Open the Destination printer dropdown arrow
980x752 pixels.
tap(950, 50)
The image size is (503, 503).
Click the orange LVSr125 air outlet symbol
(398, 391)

== What to produce ==
Reproduce all the records precisely.

== Written answer ==
Open the Destination printer dropdown arrow
980x752 pixels.
tap(950, 50)
The image size is (503, 503).
Click the orange LVSr125 air outlet symbol
(398, 391)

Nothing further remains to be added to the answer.